As a casualty of the McCarthy era, Lee Grant was afraid to talk. Not anymore.
Grant was speaking at AFI Docs, where she was honored at the Guggenheim Symposium for her work directing documentary films, which defined most of her career through the 1980s and 1990s. Six of those features will screen over the next six weeks through AFI Silver’s virtual cinema, as the program “20th Century Woman: The Documentary Films of Lee Grant.”
Now in her 90s, Grant appeared at the Guggenheim Symposium by way of Zoom, looking every bit as hip as she was 50 years ago, when she was part of a chapter in American cinema that changed the medium and the business but also reinvigorated a career that had been cut viciously short during the McCarthy era.
Grant had just made a smashing film debut in William Wyler’s 1951 drama “Detective Story” when she spoke at the funeral of the actor J. Edward Bromberg, noting that the stress of being called before the House Un-American Activities Committee most likely led to his early death.
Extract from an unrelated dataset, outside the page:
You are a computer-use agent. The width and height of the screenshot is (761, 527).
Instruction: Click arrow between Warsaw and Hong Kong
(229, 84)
For the next 10 years, she was blacklisted as a suspected communist, even though she wasn’t ideological. “I married a communist writer,” she explained, adding that it was the intellectual engagement of her first husband, Arnold Manoff, and his friends that attracted her. “I hadn’t become a communist because I didn’t understand it.”
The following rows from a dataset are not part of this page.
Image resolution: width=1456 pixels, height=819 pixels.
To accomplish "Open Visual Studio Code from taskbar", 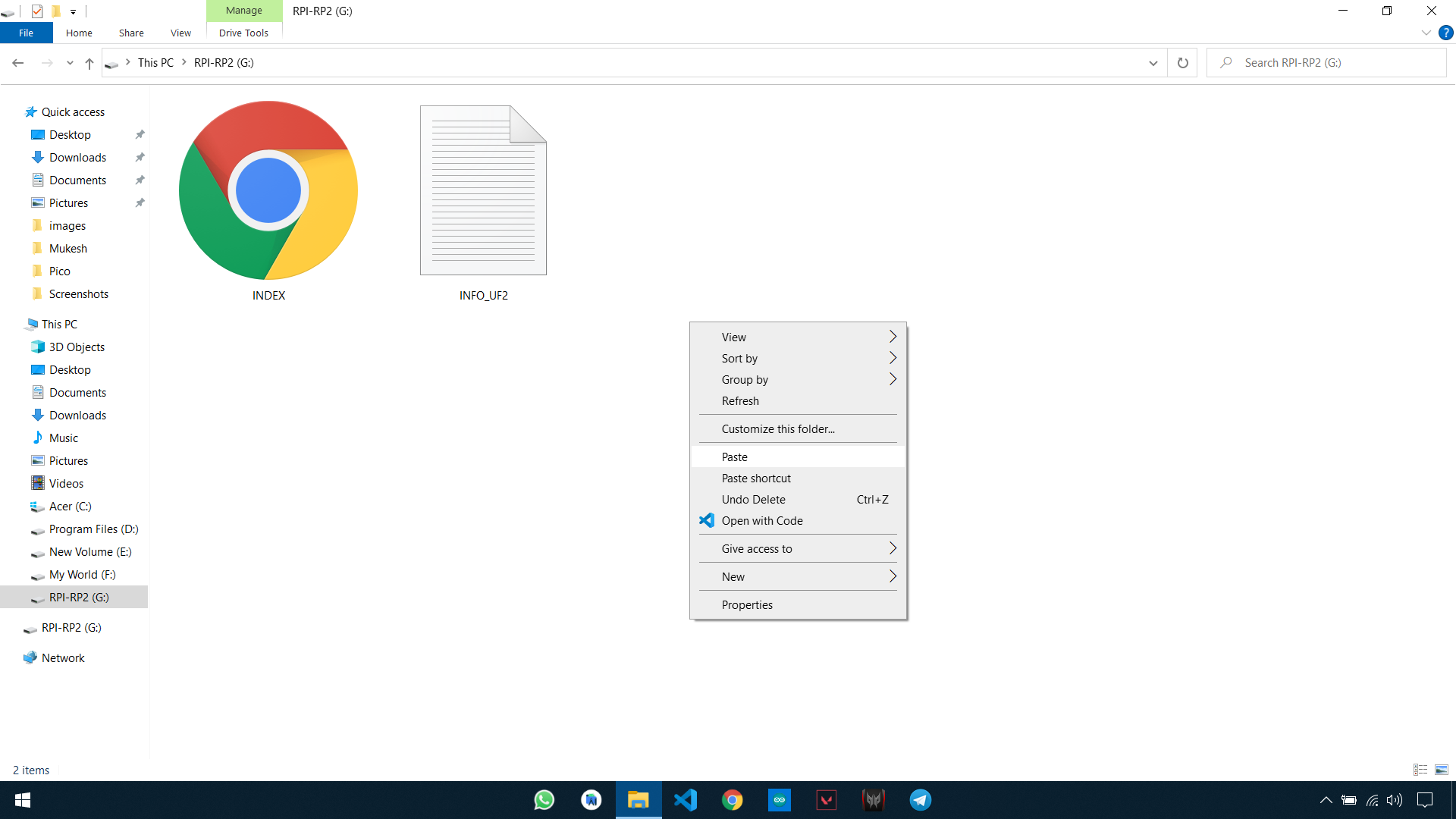I will click(686, 800).
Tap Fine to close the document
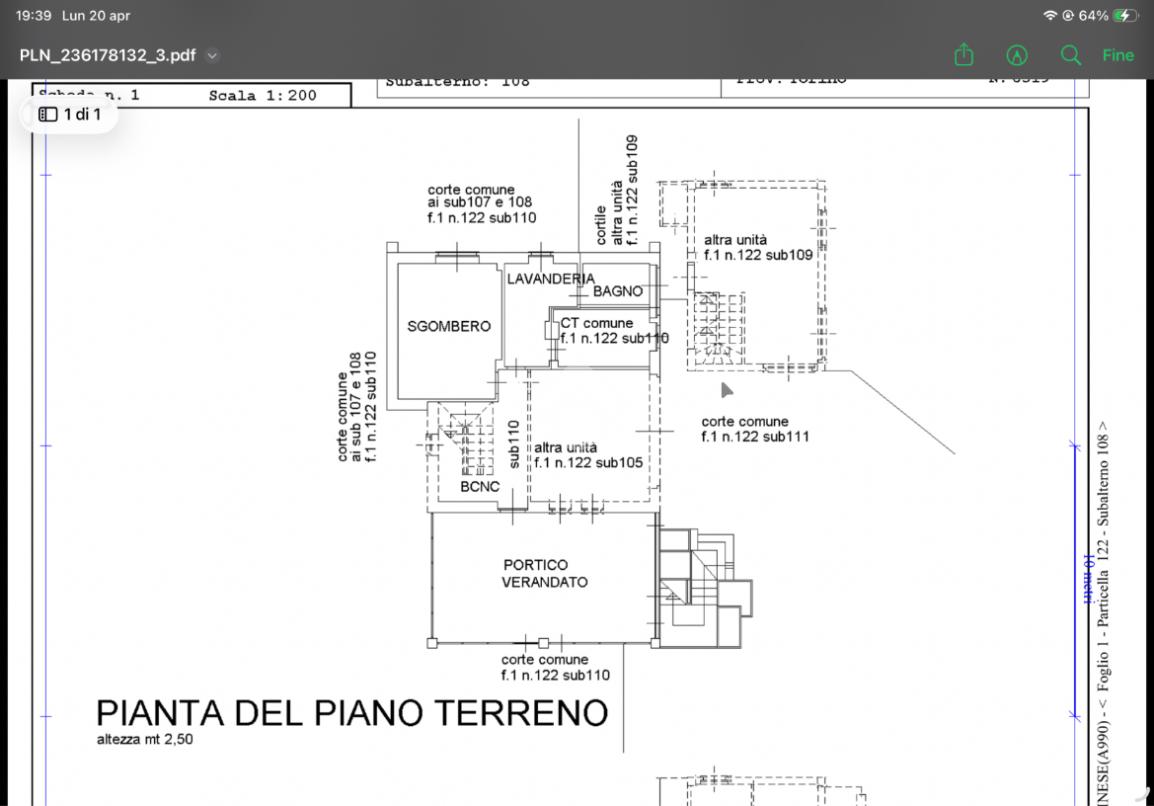The height and width of the screenshot is (806, 1154). point(1117,56)
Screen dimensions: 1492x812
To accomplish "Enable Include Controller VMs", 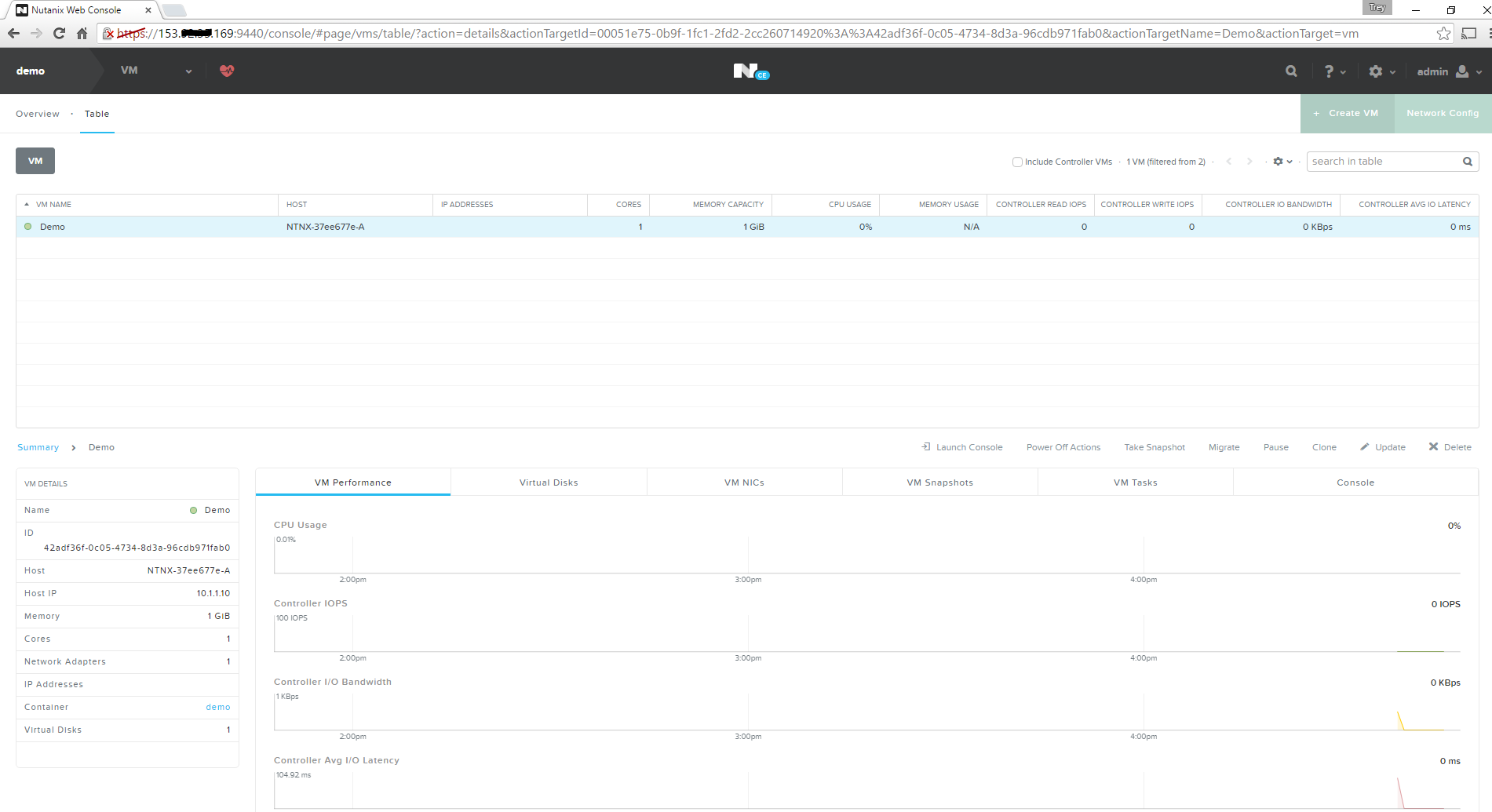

Grant received her first Oscar nomination for her poignantly funny performance in “Detective Story.” But the career that should have taken off was effectively destroyed. (“I’d been blacklisted from the time I was 24 until the time I was 36,” she noted, “which is really a Hollywood actor’s lifetime in film.”)
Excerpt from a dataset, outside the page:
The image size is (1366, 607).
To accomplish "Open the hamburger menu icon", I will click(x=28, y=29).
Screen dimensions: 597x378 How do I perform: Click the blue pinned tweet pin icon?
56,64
For the next decade she worked when she could, in theater and occasionally TV, until she was hired on the hit soap opera “Peyton Place.” As the blacklist began to loosen and eventually disappear, she said “yes to everything,” to quote the title of her memoir. Grant’s insatiable appetite for work allowed her to work with some of the era’s most legendary directors, including Hal Ashby (“The Landlord,” “Shampoo”), and do some of the era’s most fabulous schlock.
She still cracks up remembering her big line in the 1978 disaster flick “The Swarm,” in which she played a TV news reporter: “The bees are coming!” She laughed so hard doing the scene that the director made her go collect herself. “It was the funniest lowest point,” she recalled, “and I was absolutely grateful for the chance to do it and bring home the paycheck.”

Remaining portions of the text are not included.